(Data listing)
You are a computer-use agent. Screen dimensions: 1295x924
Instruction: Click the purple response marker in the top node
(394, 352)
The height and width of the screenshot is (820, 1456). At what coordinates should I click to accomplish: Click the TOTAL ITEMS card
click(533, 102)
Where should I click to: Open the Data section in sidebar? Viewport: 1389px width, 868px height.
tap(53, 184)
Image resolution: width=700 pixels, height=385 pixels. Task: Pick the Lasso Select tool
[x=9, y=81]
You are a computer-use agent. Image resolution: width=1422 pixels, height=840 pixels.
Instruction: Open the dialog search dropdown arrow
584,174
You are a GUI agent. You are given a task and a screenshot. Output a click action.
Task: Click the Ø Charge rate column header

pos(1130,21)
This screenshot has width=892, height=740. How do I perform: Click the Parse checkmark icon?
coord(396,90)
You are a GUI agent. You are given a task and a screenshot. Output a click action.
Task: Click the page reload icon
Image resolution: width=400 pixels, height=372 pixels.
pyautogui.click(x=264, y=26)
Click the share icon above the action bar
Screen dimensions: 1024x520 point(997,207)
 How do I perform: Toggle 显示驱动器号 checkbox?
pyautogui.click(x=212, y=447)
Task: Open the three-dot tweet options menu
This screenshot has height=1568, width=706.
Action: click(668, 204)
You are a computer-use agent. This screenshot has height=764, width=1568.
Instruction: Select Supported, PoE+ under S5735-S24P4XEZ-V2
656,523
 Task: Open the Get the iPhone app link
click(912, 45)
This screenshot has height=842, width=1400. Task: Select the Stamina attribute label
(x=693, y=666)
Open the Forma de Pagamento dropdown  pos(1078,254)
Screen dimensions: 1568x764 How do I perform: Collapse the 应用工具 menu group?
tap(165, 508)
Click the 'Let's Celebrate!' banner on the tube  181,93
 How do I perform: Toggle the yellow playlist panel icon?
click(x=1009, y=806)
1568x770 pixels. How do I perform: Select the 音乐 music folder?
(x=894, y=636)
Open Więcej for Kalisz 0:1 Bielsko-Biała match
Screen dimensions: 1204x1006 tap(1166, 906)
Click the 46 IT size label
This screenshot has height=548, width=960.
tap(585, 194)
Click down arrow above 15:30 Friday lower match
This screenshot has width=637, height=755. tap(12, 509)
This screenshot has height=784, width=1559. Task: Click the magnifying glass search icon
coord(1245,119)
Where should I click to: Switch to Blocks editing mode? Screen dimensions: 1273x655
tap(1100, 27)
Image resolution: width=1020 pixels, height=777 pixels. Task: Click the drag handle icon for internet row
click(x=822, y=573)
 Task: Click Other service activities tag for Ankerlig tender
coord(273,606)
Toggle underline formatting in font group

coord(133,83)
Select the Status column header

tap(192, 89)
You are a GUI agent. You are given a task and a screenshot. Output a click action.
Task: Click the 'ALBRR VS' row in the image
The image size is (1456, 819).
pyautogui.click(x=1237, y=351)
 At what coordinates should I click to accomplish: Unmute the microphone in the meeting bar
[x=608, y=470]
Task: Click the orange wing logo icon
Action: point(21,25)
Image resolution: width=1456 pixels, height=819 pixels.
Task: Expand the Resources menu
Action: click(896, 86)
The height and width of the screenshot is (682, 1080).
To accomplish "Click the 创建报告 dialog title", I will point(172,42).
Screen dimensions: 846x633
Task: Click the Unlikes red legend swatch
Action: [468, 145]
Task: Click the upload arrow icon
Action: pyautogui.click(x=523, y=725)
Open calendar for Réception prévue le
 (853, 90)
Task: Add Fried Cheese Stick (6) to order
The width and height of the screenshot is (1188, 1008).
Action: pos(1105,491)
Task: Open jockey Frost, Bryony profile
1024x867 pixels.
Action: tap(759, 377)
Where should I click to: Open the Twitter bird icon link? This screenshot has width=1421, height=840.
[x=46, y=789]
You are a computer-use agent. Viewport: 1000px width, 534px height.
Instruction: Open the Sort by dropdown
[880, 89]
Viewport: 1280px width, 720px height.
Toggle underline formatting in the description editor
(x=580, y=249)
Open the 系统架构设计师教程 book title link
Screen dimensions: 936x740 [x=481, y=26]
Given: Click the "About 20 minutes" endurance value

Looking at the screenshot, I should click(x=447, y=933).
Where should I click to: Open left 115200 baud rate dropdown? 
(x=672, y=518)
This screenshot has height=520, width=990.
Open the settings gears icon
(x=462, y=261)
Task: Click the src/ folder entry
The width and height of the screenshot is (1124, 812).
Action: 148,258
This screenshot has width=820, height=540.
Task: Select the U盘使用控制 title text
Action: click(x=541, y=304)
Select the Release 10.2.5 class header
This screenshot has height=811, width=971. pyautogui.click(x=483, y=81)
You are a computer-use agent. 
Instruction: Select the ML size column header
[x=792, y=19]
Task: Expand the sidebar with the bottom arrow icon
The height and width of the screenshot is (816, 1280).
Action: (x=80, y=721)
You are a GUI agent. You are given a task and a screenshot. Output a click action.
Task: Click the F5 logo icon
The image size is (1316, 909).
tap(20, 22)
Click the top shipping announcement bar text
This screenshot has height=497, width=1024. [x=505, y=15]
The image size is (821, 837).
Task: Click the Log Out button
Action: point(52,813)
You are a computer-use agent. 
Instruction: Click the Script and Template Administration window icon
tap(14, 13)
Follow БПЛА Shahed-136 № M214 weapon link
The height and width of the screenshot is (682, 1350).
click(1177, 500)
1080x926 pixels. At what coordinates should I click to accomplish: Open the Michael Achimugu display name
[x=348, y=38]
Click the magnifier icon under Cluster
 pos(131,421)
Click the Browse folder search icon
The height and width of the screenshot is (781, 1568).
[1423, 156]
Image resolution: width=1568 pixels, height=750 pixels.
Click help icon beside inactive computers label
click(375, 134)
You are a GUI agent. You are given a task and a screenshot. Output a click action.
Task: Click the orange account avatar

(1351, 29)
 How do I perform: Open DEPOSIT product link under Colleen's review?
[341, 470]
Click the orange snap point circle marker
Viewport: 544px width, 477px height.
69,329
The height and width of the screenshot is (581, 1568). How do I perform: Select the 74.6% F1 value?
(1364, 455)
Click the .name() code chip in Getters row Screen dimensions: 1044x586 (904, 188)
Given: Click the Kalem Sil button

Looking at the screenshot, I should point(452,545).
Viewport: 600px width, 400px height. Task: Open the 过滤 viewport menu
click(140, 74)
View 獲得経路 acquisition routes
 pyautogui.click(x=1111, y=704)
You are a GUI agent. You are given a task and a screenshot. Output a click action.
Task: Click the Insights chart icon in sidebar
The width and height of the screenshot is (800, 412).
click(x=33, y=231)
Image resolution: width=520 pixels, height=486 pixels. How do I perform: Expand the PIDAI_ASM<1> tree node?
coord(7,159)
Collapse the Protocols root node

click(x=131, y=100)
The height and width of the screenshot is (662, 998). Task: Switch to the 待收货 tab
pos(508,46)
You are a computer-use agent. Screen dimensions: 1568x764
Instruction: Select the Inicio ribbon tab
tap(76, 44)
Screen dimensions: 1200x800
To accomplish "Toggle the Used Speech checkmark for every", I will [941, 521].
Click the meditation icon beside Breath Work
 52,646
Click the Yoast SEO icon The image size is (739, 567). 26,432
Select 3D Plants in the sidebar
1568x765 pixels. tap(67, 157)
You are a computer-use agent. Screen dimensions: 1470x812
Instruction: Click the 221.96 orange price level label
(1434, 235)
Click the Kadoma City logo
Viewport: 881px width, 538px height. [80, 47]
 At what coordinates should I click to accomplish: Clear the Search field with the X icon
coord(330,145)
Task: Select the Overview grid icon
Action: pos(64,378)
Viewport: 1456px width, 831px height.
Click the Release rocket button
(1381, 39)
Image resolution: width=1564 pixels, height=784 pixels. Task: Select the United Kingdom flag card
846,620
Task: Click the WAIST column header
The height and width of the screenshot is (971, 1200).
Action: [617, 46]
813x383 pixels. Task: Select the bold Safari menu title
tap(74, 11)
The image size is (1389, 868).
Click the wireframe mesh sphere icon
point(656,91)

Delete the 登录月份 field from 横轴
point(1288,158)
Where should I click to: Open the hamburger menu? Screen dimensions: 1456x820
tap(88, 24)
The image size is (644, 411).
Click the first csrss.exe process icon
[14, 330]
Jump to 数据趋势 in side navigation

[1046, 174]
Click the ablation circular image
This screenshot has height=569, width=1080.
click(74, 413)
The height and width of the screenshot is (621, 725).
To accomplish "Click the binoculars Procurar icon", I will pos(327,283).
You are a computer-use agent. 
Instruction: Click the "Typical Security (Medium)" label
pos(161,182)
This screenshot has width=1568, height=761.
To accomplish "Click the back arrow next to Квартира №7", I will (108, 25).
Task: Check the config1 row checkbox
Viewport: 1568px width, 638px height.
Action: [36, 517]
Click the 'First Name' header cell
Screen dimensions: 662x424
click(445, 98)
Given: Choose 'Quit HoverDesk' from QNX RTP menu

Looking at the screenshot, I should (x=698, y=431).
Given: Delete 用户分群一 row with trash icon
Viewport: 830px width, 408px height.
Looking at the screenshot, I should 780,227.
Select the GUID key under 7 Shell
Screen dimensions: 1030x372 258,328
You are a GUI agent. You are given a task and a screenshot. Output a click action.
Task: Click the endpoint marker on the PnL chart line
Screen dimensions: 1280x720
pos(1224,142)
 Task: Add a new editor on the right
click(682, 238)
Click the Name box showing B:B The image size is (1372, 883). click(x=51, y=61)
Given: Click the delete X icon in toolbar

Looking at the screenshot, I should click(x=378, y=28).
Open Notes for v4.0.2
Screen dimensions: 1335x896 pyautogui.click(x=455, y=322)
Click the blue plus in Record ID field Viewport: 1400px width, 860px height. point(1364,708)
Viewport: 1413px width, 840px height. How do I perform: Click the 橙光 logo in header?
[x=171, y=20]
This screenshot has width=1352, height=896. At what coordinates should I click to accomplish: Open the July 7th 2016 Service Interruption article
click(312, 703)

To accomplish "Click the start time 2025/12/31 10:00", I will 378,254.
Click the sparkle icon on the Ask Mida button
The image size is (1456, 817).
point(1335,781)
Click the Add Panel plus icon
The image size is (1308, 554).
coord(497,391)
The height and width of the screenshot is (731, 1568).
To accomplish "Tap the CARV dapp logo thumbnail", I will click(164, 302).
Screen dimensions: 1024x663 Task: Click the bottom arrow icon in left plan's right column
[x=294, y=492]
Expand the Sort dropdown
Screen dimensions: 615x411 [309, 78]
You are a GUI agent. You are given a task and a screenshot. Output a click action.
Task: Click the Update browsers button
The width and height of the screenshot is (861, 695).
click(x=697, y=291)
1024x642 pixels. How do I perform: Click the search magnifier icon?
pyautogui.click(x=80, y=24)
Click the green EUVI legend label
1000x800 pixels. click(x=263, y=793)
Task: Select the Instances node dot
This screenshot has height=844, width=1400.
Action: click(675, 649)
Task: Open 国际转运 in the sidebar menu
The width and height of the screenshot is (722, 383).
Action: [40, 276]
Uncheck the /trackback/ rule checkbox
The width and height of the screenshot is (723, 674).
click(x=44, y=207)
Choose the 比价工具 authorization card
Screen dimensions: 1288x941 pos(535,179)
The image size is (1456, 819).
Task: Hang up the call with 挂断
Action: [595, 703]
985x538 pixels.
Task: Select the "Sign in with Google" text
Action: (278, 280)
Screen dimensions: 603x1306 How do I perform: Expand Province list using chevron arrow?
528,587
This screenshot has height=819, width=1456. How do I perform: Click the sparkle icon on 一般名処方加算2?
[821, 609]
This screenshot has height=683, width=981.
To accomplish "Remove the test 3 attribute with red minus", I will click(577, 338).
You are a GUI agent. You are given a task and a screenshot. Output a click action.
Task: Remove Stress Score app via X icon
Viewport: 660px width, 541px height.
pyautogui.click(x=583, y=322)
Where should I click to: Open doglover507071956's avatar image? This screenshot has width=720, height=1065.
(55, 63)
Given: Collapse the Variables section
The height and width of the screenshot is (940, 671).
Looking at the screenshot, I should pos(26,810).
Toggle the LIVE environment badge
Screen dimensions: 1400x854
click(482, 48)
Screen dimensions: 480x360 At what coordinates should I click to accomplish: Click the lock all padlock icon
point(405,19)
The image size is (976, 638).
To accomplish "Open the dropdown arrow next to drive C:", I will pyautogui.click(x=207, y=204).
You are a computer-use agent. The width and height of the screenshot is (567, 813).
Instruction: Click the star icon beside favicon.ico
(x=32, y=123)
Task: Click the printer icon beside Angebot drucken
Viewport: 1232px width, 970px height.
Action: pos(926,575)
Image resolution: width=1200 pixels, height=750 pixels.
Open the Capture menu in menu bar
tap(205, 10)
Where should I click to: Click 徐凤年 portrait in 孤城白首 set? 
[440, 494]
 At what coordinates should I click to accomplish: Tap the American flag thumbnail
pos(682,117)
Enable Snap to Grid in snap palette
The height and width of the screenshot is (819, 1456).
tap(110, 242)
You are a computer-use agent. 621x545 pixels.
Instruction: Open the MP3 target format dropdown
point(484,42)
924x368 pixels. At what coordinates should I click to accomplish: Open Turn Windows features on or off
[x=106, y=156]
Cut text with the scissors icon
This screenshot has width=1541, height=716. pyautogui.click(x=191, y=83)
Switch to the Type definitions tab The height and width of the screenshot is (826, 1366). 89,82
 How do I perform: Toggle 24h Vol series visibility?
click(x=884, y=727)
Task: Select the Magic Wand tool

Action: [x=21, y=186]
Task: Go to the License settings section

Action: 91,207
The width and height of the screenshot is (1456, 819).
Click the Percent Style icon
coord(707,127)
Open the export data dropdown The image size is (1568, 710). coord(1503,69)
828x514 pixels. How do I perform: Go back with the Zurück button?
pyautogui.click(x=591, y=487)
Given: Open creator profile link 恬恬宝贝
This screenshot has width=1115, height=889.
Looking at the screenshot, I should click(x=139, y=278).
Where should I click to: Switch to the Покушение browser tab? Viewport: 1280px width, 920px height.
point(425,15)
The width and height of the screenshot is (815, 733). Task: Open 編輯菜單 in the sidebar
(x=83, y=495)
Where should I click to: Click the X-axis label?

→ **PROMPT**:
Pull out each line of the rows above that contains the string "resolution". The match is case-sensitive.

→ **OUTPUT BELOW**:
Image resolution: width=700 pixels, height=385 pixels. Task: Pick the Lasso Select tool
You are a computer-use agent. Image resolution: width=1422 pixels, height=840 pixels.
Image resolution: width=400 pixels, height=372 pixels.
Image resolution: width=1020 pixels, height=777 pixels. Task: Click the drag handle icon for internet row
Image resolution: width=1456 pixels, height=819 pixels.
Image resolution: width=1568 pixels, height=750 pixels.
Image resolution: width=520 pixels, height=486 pixels. How do I perform: Expand the PIDAI_ASM<1> tree node?
Image resolution: width=1564 pixels, height=784 pixels. Task: Select the United Kingdom flag card
Image resolution: width=1200 pixels, height=750 pixels.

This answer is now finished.